The 1960s and 1970s witnessed an explosion of transnational exchanges between women from the global north and global south, conjuring up new and powerful imaginaries of social justice and forever altering the landscape of movements for sexual and gender justice. Deeply impacted by world events such as the 1968 student protests and strikes for racial justice and indigenous and ethnic representations, against the war in Vietnam, and in solidarity with anticolonial struggles across Africa, Asia, and Latin America, North American women and LBT subjects turned transnationally to search for and make cross-border networks and alliances in unprecedented ways. At the same time, diasporic, immigrant, and exiled women from the global south emerged as leaders of the women’s, LBT and anti-racist movements in the U.S. and Canada. Key liberation political movements unfolded internationally – including the Algerian anti-colonial movement, the Palestinian resistance movement, Pan Africanism, Anti-Apartheid, and the indigenous land rights and anti-imperialist movements in settler colonies such as the Americas, Israel, South Africa, New Zealand, and Australia.
Seeking to re-politicize dominant historiographies of 1960s and 1970s feminist and queer movements and their relevance for contemporary global social justice struggles, this research group will re-read the archive of 1960s and 1970s feminist and queer internationalisms. Engaging what are commonly understood as US histories of the 1960s and 1970s women’s and queer movements, we aim to highlight the international dimensions that were already present, arguing for the ongoing practical and theoretical relevance of these perspectives to contemporary transnational feminist and queer social justice movements.
While radical, critical autonomous feminist and queer of color, and of all colors, subjects and movements left various traces of their theories and practices in alternative journals, leaflets, posters, pictures, poetry, artwork, music, personal writings, and the like, much of this radical thinking and set of practices has not been systematically engaged. Some of their analytics, discourses and materials have been archived, but mostly they have not. In the aftermath of these struggles, the very existence of these subjects and movements has been largely erased in dominant feminist and queer historiographies. Direly needed for global social justice struggles today, this knowledge is crucial.

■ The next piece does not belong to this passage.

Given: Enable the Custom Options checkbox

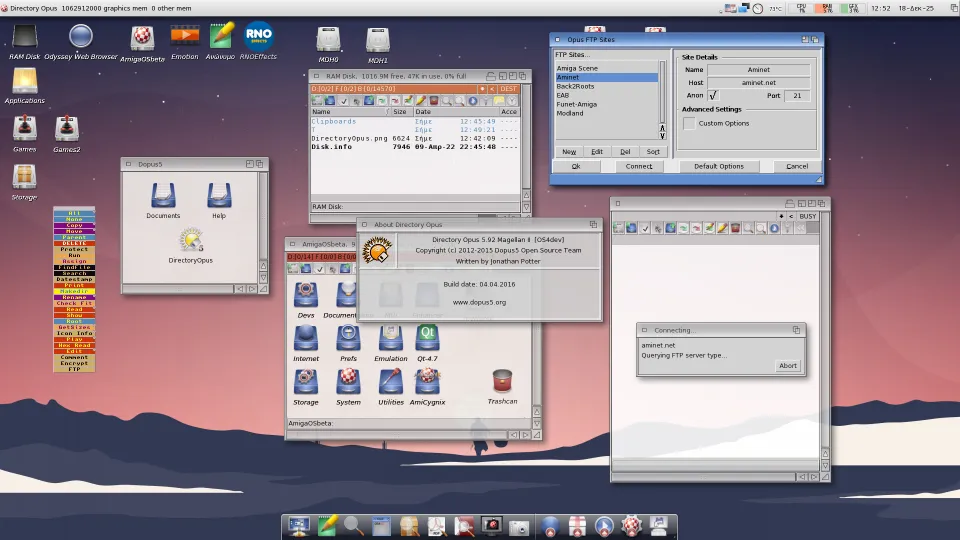Looking at the screenshot, I should click(689, 123).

The Living Archives Working Group plans to challenge this erasure by engaging in the study and the construction of oral histories on the overlapping archive of women’s movements, LBT movements, Black Panther, Third Worldism, Latin American and Arab revolutionary anti-imperialisms and pan-Africanism of the 1960s and 1970s. We will convene periodically to share our distinct but overlapping research projects on anti-colonial movements in Africa, Latin America, and the Mediterranean, and their inter-articulations with anti-racist feminist and LBT activism in the United States, and particularly Indigenous, Black, Latina, Asian, Arab, and Muslim Power and anti-colonial movements.